---------- Material provided

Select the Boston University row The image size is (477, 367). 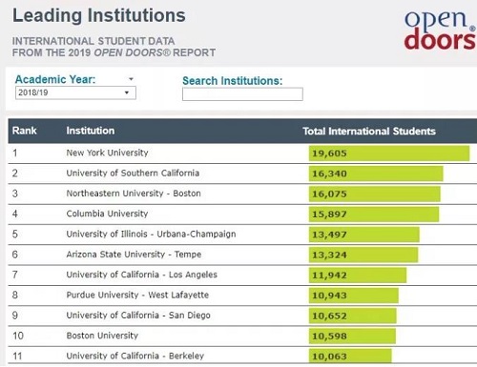pos(242,336)
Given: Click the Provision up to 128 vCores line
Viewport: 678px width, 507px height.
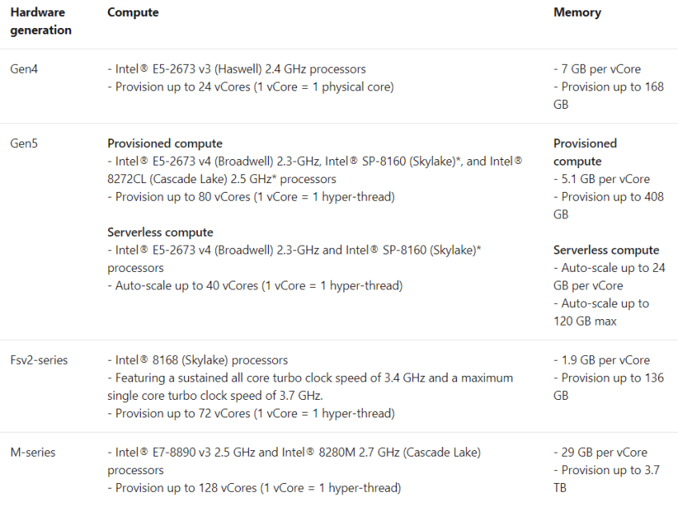Looking at the screenshot, I should point(254,487).
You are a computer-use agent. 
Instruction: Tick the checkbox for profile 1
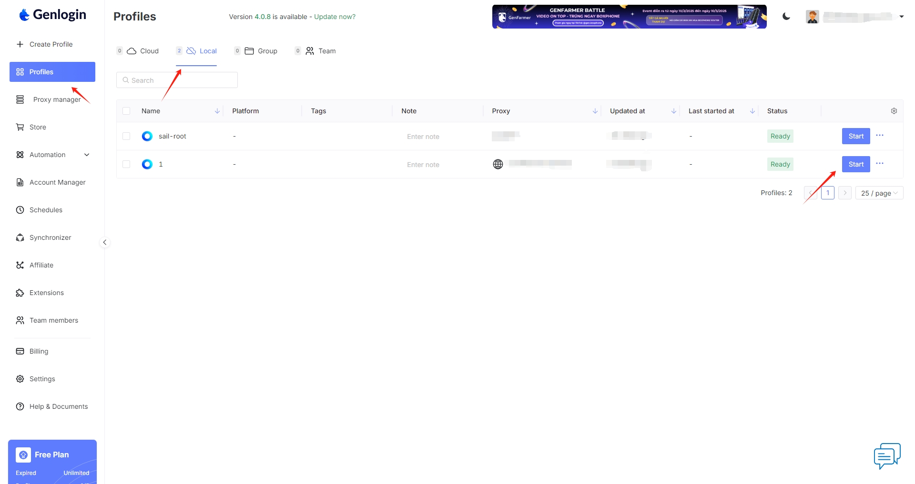point(126,164)
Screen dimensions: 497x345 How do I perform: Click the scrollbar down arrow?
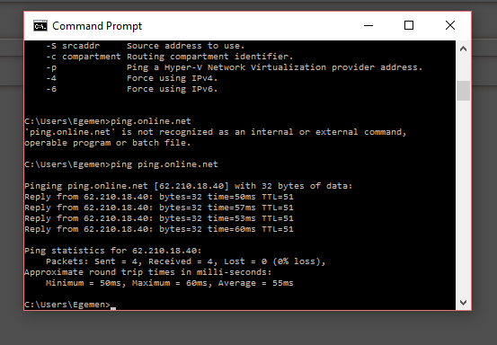click(464, 303)
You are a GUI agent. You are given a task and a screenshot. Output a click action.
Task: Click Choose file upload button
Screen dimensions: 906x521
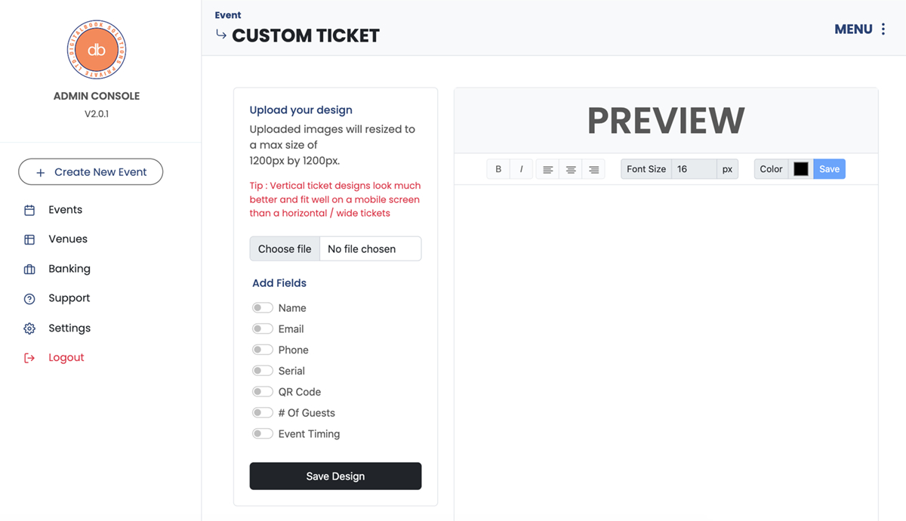pos(285,249)
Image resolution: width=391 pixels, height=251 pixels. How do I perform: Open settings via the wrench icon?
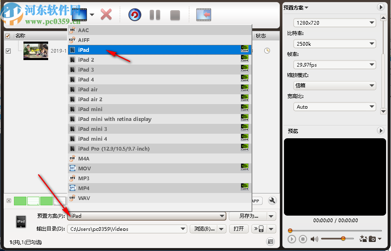click(x=272, y=201)
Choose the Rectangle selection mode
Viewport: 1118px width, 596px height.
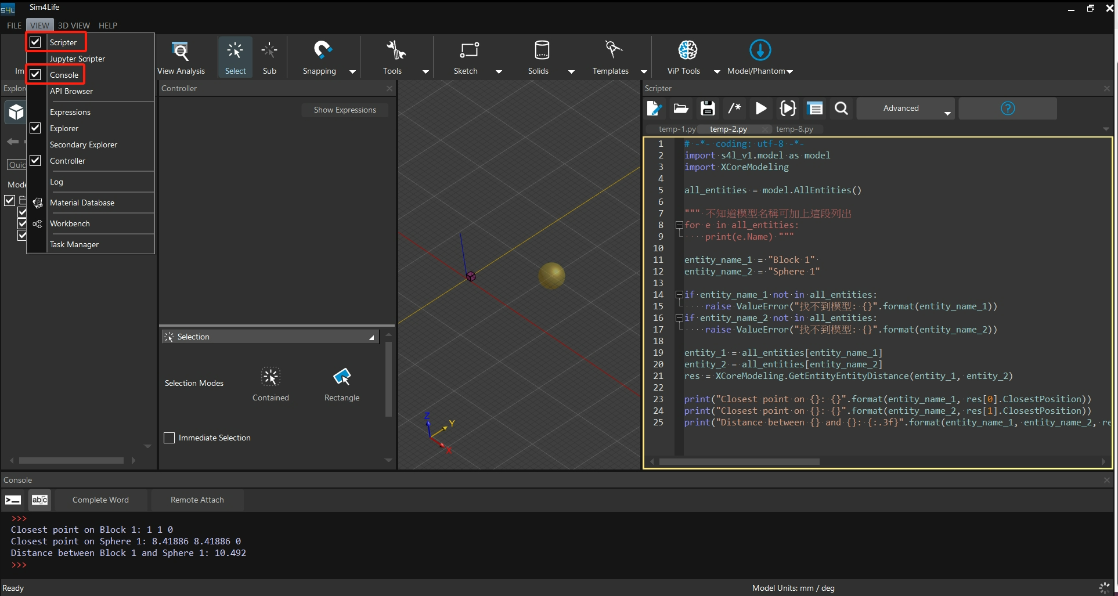coord(342,384)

--------------------

**What you are asked to do**
Your task is to restate word for word the lines from the one containing "Task: Click Choose file upload button" through the last line of the data, both ends included, with no pictures.

**Answer box**
Task: Click Choose file upload button
Screen dimensions: 906x521
pos(285,249)
Image resolution: width=391 pixels, height=251 pixels. How do I perform: Open settings via the wrench icon?
click(x=272, y=201)
Choose the Rectangle selection mode
Viewport: 1118px width, 596px height.
coord(342,384)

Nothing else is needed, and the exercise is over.